Why should that be more effective? We essentially use more cache 
lines than before.

Because:

        for (i = 0; i < count; i++)
            amdgpu_ring_write(ring, ring->funcs->nop);

Expands to quite a lot compared to one memcpy from 
amdgpu_ring_write_multiple, and only one set of ring pointer arithmetic?

Well maybe make another function, e.g. something like amdgpu_ring_fill() 
which just fills in the same dw multiple times.

Or if we only use it here just inline that.

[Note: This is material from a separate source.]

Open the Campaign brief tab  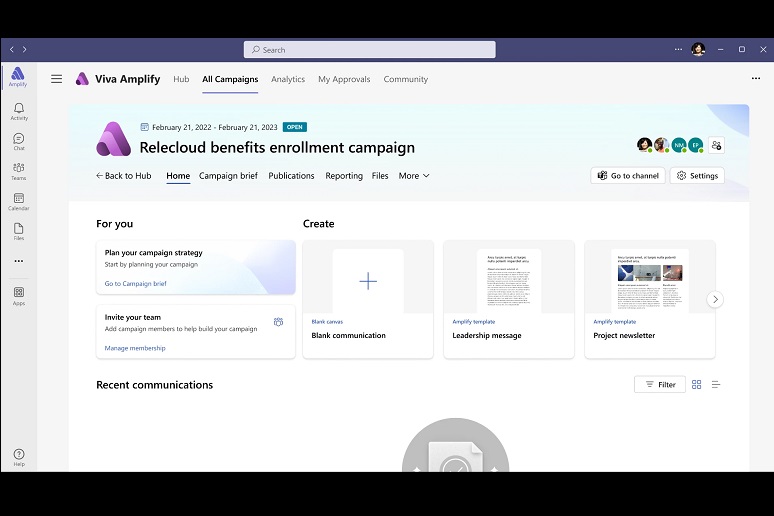tap(228, 176)
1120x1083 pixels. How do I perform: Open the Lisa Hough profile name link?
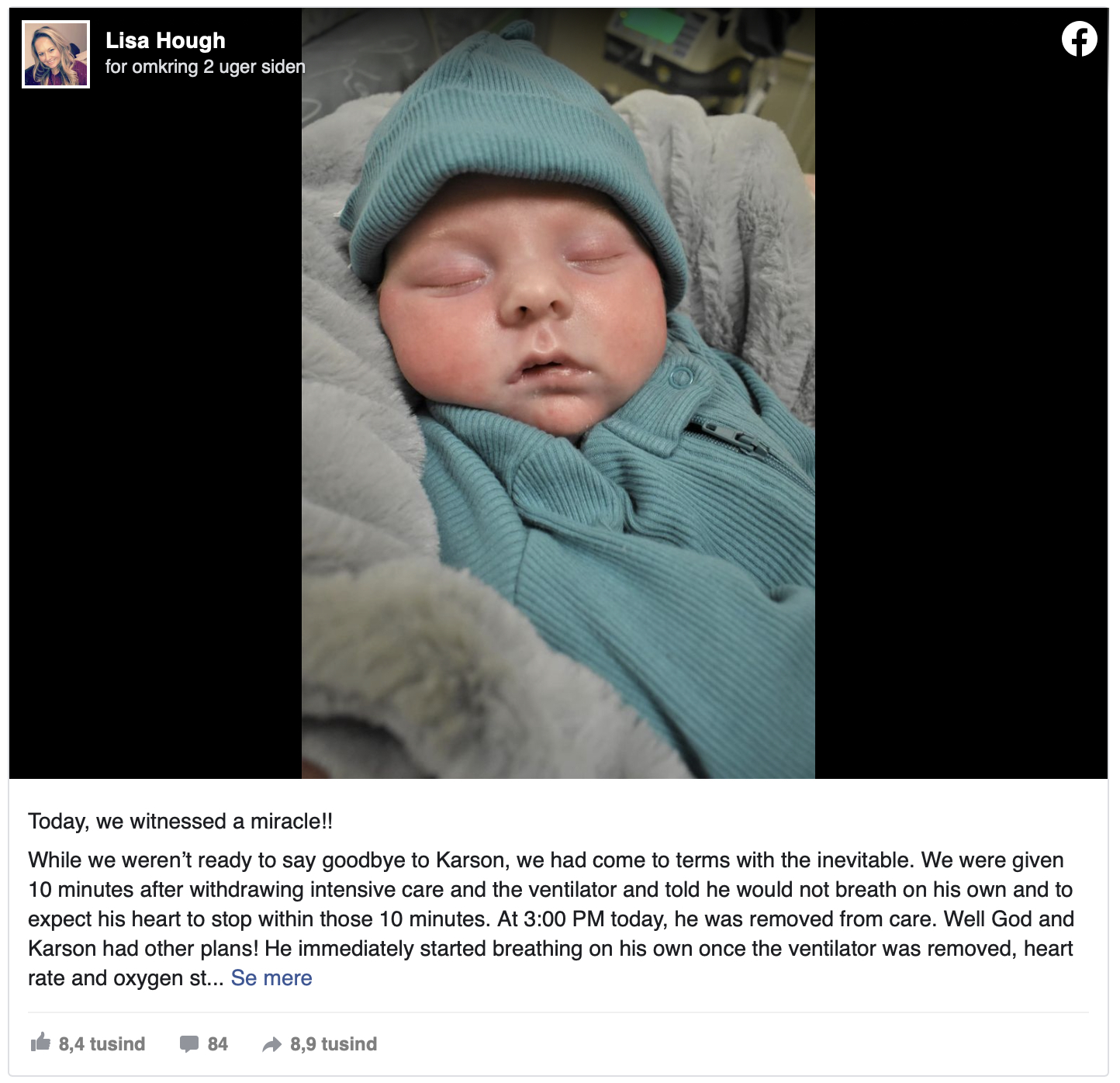165,40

And performance gains are not that amazing for normal workloads. For
instance a game which results in two submissions per frame, each pads
with 222 nops, submission worker thread profile changes from:

Mhm, why the heck are we using so many nops in the first place?

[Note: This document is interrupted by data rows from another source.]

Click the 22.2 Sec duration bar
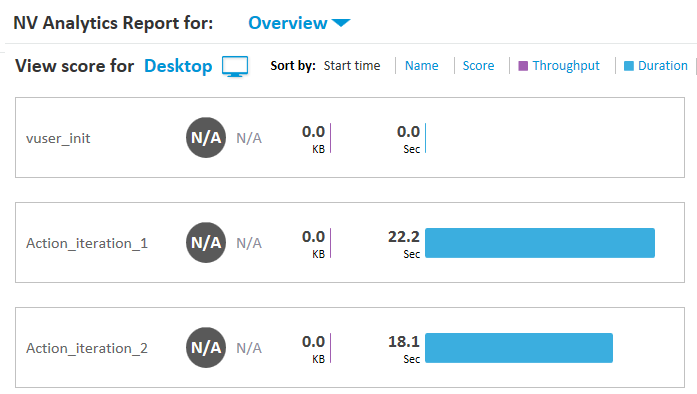Image resolution: width=697 pixels, height=394 pixels. [540, 243]
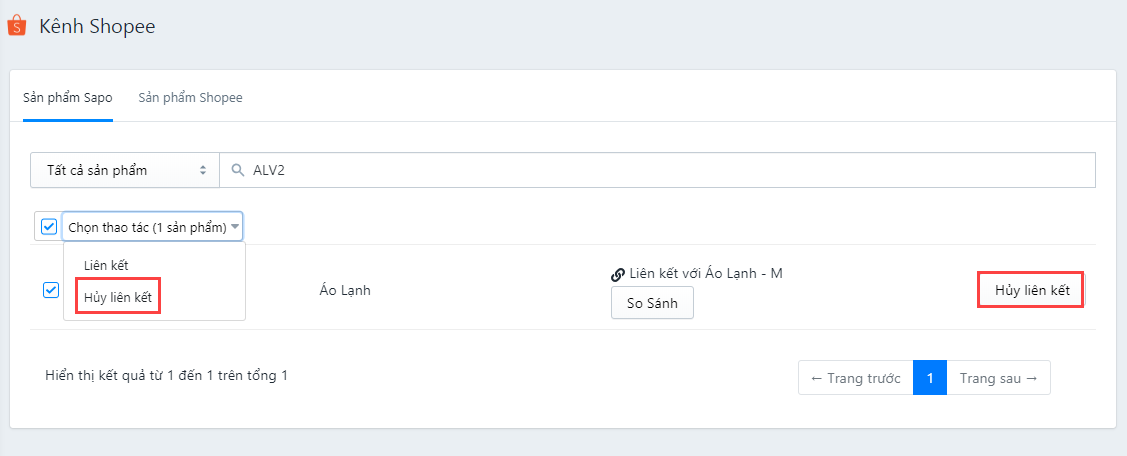Go to next page with Trang sau
Screen dimensions: 1127x456
(998, 378)
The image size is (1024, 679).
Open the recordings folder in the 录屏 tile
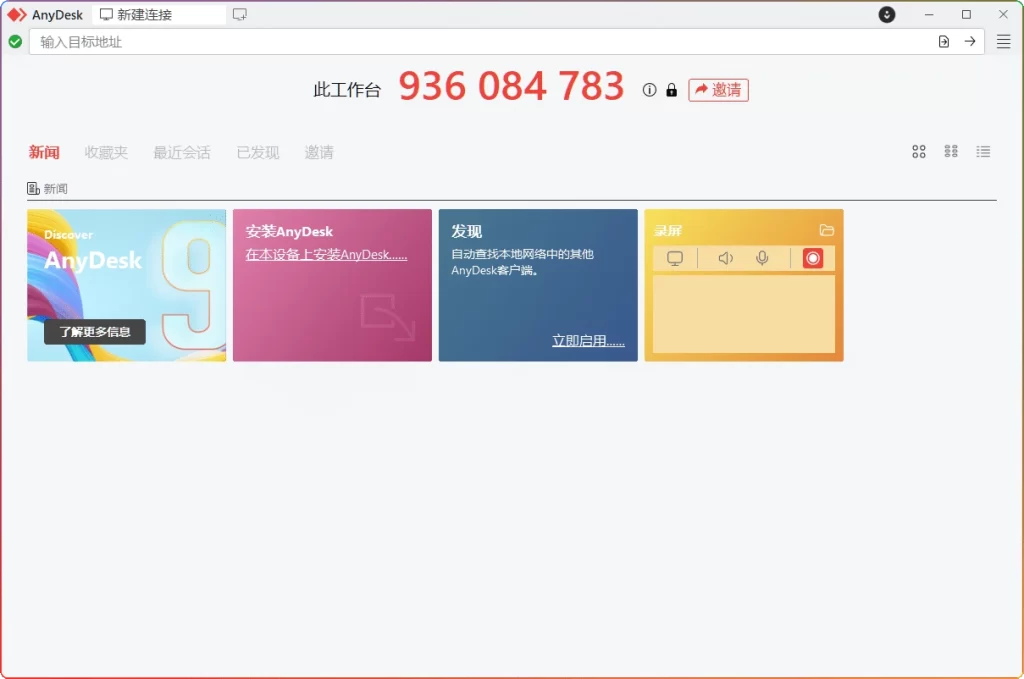coord(827,229)
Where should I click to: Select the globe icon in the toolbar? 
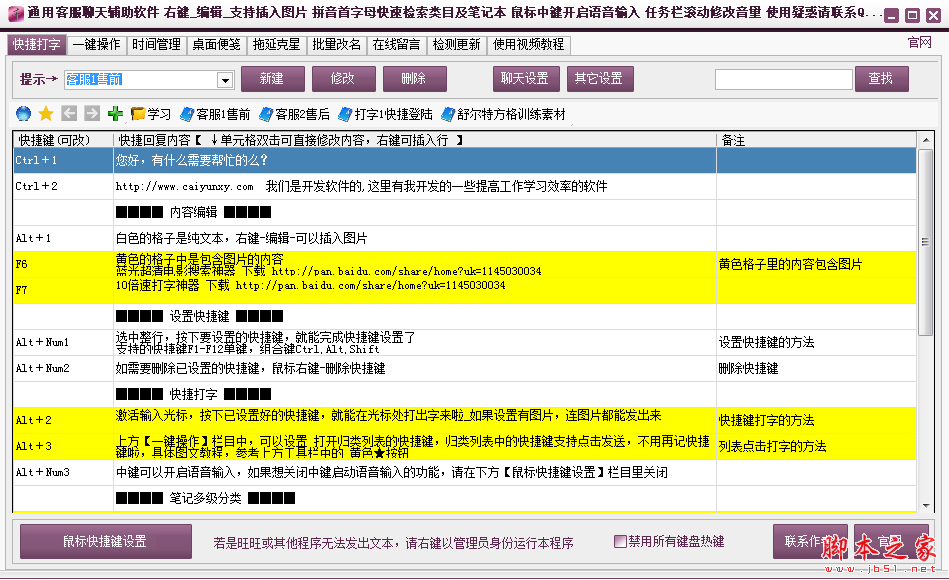click(x=22, y=113)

If that was a question for me I cannot offer but a superficially 
obvious answer - because ring->funcs->align_mask is 0xff on many 
platforms? I mean on the face of it it is doing what it wants to do - 
pad to 256 dword boundary before passing the updated ring to the GPU.

???? That would be a 1k byte alignment. I haven't looked into that in 
the last decade, but that used to be no more than 0xf.

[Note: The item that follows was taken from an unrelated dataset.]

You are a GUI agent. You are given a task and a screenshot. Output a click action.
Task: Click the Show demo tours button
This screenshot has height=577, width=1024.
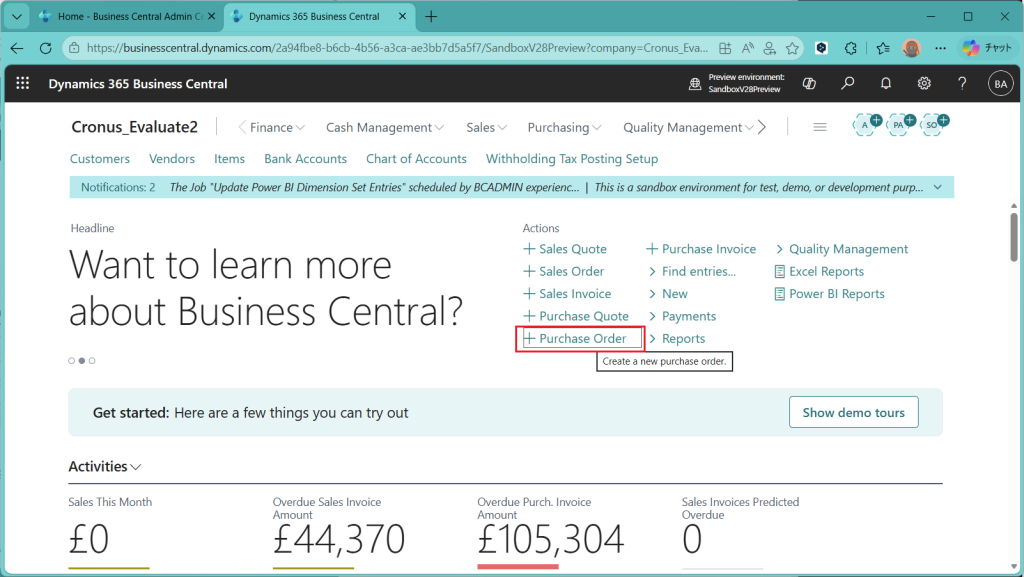(853, 412)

Btw another thing could also be more efficient by avoiding the div 
instruction:

diff --git a/drivers/gpu/drm/amd/amdgpu/amdgpu_ring.c 
b/drivers/gpu/drm/amd/amdgpu/amdgpu_ring.c
index 22ec9de62b06..c30206f4cd22 100644
--- a/drivers/gpu/drm/amd/amdgpu/amdgpu_ring.c
+++ b/drivers/gpu/drm/amd/amdgpu/amdgpu_ring.c
@@ -151,7 +151,7 @@ void amdgpu_ring_commit(struct amdgpu_ring *ring)
        /* We pad to match fetch size */
        count = ring->funcs->align_mask + 1 -
                (ring->wptr & ring->funcs->align_mask);
-       count %= ring->funcs->align_mask + 1;
+       count &= ring->funcs->align_mask;

Mhm, that's what it originally used it to be (at least in the ring_write 
function).

Regards,
Christian.

ring->funcs->insert_nop(ring, count);

        mb();

Regards,

Tvrtko

+   90.78%     0.67%  kworker/u32:3-e [kernel.kallsyms]  [k] 
process_one_work
+   48.92%     0.12%  kworker/u32:3-e  [kernel.kallsyms]  [k] 
commit_tail
+   41.18%     1.73%  kworker/u32:3-e  [kernel.kallsyms]  [k] 
amdgpu_dm_atomic_commit_tail
-   30.31%     0.67%  kworker/u32:3-e  [kernel.kallsyms]  [k] 
drm_sched_run_job_work
    - 29.63% drm_sched_run_job_work
       + 8.55% dma_fence_add_callback
       - 7.50% amdgpu_job_run
          - 7.43% amdgpu_ib_schedule
             - 2.46% amdgpu_ring_commit
                  1.44% amdgpu_ring_insert_nop

To:

+   89.83%     0.51%  kworker/u32:6-g  [kernel.kallsyms]  [k] 
process_one_work
+   47.65%     0.30%  kworker/u32:6-g  [kernel.kallsyms]  [k] 
commit_tail
+   39.42%     1.97%  kworker/u32:6-g  [kernel.kallsyms]  [k] 
amdgpu_dm_atomic_commit_tail
-   29.57%     1.10%  kworker/u32:6-g  [kernel.kallsyms]  [k] 
drm_sched_run_job_work
    - 28.47% drm_sched_run_job_work
       + 8.52% dma_fence_add_callback
       - 6.33% amdgpu_job_run
          - 6.19% amdgpu_ib_schedule
             - 1.85% amdgpu_ring_commit
                  0.53% amdgpu_ring_insert_nop

Or if we run a more "spammy" workload, which does several orders of
magnitude more submissions second we go from:

+   79.38%     1.66%  kworker/u32:1+e  [kernel.kallsyms]  [k] 
process_one_work
-   63.13%     6.66%  kworker/u32:1+e  [kernel.kallsyms]  [k] 
drm_sched_run_job_work
    - 56.47% drm_sched_run_job_work
       - 25.67% amdgpu_job_run
          - 24.40% amdgpu_ib_schedule
             - 15.29% amdgpu_ring_commit
                  12.06% amdgpu_ring_insert_nop

To:

+   77.76%     1.97%  kworker/u32:6-f  [kernel.kallsyms]  [k] 
process_one_work
-   60.15%     7.04%  kworker/u32:6-f  [kernel.kallsyms]  [k] 
drm_sched_run_job_work
    - 53.11% drm_sched_run_job_work
       - 19.35% amdgpu_job_run
          - 17.85% amdgpu_ib_schedule
             - 7.75% amdgpu_ring_commit
                  3.27% amdgpu_ring_insert_nop

Not bad and "every little helps", or flame-throwers at ready?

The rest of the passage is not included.